よく噛んで老化防止を

歯ごたえのある食事の心がけ

 私たち人類の祖先には虫歯も歯周病もありませんでした。虫歯をはじめとする口腔の問題は、すべては人類が食べ物を加工して、やわらかくして食べるようになったことに、はじまります。

 そこで、やわらかい食べ物の害を知ったうえで、少しでも歯ごたえのあるものを口にする機会を増やしたいものです。
 やわらかい食べ物は、まず歯につきやすく糖分が多いということがあります。また、よくかまずに飲み込みがちです。
 一方、かたいものは歯につきにくく糖分も少ない。また、どうしてもよくかまなければなりません。これが虫歯を防ぎ消化を助けるのです。そして同時に強いあごをつくります。
 たとえば煮干しなど、小骨の多い小魚などもよいでしょうし、腸の中をきれいにしてくれる野菜などの繊維質は、腸ばかりでなく歯もきれいにしてくれるのです。
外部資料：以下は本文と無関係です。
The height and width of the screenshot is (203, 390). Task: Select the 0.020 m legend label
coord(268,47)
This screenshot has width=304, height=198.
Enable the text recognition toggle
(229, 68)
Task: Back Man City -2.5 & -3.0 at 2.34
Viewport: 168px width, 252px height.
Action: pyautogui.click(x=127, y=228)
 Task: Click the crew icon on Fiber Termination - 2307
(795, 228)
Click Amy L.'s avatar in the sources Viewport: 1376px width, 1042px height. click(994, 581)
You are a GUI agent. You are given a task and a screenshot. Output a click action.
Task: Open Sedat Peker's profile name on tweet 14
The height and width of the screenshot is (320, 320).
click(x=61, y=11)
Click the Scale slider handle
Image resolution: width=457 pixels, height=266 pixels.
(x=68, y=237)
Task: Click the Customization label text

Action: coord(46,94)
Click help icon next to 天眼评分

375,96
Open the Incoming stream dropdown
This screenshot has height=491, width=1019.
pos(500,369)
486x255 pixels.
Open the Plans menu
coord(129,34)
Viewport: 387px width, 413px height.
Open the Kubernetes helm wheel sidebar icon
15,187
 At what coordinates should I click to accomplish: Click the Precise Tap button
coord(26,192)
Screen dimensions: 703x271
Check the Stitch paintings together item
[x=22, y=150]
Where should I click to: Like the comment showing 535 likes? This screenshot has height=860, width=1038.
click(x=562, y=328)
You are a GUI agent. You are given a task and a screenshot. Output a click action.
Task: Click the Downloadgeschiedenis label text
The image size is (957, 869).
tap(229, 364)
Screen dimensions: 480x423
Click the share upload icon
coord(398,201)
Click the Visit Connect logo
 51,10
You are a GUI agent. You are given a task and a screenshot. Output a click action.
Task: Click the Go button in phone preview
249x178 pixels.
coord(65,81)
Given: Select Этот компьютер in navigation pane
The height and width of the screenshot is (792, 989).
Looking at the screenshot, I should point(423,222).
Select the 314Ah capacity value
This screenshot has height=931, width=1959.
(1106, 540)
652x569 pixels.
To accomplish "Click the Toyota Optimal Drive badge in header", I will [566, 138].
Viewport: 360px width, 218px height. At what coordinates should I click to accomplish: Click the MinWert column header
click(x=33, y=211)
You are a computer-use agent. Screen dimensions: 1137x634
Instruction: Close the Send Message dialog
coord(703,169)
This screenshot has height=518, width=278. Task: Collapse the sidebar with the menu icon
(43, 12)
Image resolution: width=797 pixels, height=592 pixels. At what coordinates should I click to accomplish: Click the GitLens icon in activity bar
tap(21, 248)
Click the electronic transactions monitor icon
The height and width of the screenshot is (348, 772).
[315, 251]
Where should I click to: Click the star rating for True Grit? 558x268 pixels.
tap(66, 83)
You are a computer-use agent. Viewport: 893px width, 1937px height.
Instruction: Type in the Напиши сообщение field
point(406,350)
挽き肉よりは肉の塊がよく、くるみナッツ類も歯によいのです。
 とくに外食の機会が多く、ハンバーガー、スパゲッティ、カレーといった食事に明け暮れている人は、食生活を、もう少し考えないと、歯も歯茎もあごの骨も退化させてしまいます。

かむと脳の老化が防げる?

 ある実験によると、ものをかむと脳の血流量 が増えると報告されました。これは、高齢になっても自分の歯がたくさんあり、よくかむことのできる人はぼけにくい、という事例と一致しますね。